Fiona è rimasta, nell’anima e nella visione del mondo, una hippie. Non è mai stata sposata, per sfiducia nei confronti dell’istituzione del matrimonio: ha trentotto anni, ascolta esclusivamente Joni Mitchell e Bob Marley, è reduce dalla rottura d’una nuova relazione e si è da poco trasferita, col figlio, da Cambridge a Londra. Musicoterapista, di rado e male pagata, è in piena crisi depressiva. Will la vedrà, la prima volta, mentre Suzie tenta di rianimarla, dopo un tentativo di suicidio.

+ + + + +

## ATTIVITÀ DA SVOLGERE
A – Elenca tutti i nomi di persona presenti nel brano citato.
B – Riporta la parte del brano citato a partire da "Fiona è rimasta, nell’anima" e proseguendo fino a "tentativo di suicidio.", cambiando "Londra" in "Milano".

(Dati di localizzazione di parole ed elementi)
+ + + + +

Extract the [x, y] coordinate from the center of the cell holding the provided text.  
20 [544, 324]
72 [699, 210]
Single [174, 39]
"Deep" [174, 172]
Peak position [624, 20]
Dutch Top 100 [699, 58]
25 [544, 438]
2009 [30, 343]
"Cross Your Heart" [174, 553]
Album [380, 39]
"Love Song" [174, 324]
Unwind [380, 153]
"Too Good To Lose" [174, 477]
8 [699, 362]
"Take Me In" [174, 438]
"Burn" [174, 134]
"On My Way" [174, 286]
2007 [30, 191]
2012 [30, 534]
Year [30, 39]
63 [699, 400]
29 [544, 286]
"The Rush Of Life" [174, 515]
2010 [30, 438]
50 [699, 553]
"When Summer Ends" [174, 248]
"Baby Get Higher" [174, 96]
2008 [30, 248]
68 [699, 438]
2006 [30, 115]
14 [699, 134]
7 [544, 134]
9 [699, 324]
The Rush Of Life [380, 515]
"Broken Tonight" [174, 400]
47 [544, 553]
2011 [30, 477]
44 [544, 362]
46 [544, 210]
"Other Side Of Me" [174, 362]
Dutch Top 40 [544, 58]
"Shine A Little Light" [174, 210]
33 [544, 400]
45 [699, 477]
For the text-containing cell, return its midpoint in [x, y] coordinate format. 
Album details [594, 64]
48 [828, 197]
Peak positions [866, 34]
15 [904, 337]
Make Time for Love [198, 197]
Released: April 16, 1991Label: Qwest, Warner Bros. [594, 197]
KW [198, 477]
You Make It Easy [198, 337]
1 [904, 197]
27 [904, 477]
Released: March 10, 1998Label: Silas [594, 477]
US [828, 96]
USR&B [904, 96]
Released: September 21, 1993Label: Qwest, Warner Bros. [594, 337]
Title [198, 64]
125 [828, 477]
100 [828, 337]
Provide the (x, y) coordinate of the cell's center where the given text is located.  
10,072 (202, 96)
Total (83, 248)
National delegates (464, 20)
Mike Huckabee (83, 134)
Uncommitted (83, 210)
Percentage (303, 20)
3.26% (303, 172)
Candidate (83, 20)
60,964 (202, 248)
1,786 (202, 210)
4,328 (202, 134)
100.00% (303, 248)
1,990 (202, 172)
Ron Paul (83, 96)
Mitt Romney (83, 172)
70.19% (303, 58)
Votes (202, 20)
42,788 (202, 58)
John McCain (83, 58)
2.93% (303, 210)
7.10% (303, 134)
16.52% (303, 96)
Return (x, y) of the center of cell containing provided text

+ + + + +

## RISULTATI PER ATTIVITÀ
A – Fiona, Joni Mitchell, Bob Marley, Will, Suzie

B –
Fiona è rimasta, nell’anima e nella visione del mondo, una hippie. Non è mai stata sposata, per sfiducia nei confronti dell’istituzione del matrimonio: ha trentotto anni, ascolta esclusivamente Joni Mitchell e Bob Marley, è reduce dalla rottura d’una nuova relazione e si è da poco trasferita, col figlio, da Cambridge a Milano. Musicoterapista, di rado e male pagata, è in piena crisi depressiva. Will la vedrà, la prima volta, mentre Suzie tenta di rianimarla, dopo un tentativo di suicidio.